The PATH project has been a springboard for new forms of co-operation and partnerships (for example, increasing PMI awareness among non-clinical professionals such as doulas and baby group leaders) and working with new digital technologies to pilot the use of Virtual Reality, develop new Apps, and create a comic-style ‘storyteller tool’.
Our collaboration with Southampton City Council around Parental Workplace Wellbeing Recommendations contributed to increased knowledge and understanding on maternity and parental rights. It enabled a focus on the responsibilities of the employer to support workers with PMI through guidance and legislation to ensure equal opportunities, reduce stigma, and ensure non-discriminatory practices. This UK-led aspect of the project enabled similar work to be undertaken in Belgium.
The project provided the opportunity to share and learn across partner organisations and gain an understanding of the variation and complexity of different health systems.

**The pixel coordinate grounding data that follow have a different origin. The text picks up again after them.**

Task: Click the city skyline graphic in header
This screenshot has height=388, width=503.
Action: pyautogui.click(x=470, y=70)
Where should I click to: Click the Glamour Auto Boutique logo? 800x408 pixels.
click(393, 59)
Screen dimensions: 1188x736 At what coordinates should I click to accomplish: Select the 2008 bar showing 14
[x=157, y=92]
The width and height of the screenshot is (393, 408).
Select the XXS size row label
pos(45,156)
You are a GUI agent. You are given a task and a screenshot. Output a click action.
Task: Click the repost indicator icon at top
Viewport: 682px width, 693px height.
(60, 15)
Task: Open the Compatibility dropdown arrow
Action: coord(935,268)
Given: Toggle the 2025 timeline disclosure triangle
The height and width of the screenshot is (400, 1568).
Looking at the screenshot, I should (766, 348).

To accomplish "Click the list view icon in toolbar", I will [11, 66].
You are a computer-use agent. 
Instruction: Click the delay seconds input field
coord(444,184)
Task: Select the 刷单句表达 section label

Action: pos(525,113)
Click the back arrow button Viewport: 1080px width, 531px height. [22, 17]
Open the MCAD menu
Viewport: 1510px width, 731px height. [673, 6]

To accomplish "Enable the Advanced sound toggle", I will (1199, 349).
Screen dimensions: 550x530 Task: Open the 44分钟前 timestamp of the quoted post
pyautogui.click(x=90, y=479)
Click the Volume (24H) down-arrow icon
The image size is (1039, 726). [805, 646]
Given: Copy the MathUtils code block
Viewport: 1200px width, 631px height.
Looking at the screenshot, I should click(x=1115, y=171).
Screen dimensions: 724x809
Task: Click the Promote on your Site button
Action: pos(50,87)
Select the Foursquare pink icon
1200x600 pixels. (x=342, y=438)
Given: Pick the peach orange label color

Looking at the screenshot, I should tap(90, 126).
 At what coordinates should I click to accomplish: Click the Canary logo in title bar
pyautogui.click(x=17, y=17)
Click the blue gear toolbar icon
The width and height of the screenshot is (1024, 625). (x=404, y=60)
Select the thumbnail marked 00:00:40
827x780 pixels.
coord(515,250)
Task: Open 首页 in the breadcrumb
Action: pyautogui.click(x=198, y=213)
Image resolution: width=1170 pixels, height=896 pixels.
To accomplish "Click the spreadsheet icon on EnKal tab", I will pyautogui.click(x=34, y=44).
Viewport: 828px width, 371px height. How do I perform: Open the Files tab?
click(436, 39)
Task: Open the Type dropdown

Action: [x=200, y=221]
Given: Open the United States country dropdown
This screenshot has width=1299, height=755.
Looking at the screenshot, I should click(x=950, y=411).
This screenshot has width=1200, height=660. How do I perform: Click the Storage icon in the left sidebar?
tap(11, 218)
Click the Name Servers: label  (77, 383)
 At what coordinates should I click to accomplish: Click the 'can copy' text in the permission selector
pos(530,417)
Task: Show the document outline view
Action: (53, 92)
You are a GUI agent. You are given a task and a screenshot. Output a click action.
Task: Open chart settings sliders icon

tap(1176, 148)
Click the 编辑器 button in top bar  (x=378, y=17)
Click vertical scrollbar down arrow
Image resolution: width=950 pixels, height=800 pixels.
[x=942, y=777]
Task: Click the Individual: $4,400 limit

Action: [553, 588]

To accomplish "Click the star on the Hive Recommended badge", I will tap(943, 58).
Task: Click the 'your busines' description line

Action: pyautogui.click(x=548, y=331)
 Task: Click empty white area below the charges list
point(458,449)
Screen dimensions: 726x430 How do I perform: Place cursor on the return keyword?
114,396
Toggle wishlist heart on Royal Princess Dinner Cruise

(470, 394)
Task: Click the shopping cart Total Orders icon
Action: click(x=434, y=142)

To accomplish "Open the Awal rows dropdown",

We were able to share specific learning from the unique model of health visiting in the UK, together with other UK health and social care services for babies, children and families, to inform other PATH project developments such as the PATH-Huis in the Netherlands (by sharing the learning from UK Children Centres).
What happens now that the project has ended?
Whilst the main PATH project has now ended, the specific project outputs have been successfully transferred to other organisations and sectors to ensure longer term sustainability, with extended reach into other EU countries and further development. For example: the Neozorg app (support and information for parents who have a baby in the neonatal ward) has now been implemented in other EU countries; PATH training materials are used in Greece; and there are opportunities for research and development and influence on teaching curricula for student midwives.
Collaborative networks and alliances have been strengthened in all countries with particular progress in France where the project’s Steering Committee involves nearly 40 experts and representatives of national institutions in perinatal mental health – including the Ministry of Solidarity and Health, the French Marcé Society, the French Alliance for perinatal mental health, the French Federation of Perinatal health networks, and parents’ associations such as Maman Blues.
The final PATH project evaluation report can be accessed here.
As we are no longer members of the EU, the UK partners will not have any further involvement. The digital hub (path-perinatal.eu) will continue to be hosted but the UK content will not be added to. There are developing plans for a second phase of the project, known as PILLAR, with European partners scoping further work around perinatal mental health awareness with employers and wider communities.
What have been our highlights?
Diane Massey, Head of Professional Services, and Hilda Beauchamp, Perinatal & Infant Mental Health Lead, said:
“Through our collective efforts, we have made a positive difference to family mental health and wellbeing. Being part of such a large EU project has certainly been a learning experience. Working with many project partners created opportunities to work alongside individuals from a variety of professions. We have worked collaboratively and taken the time to fully understand the work presented and the outcomes that the project was working towards. Everyone’s contribution has been unique and valued.”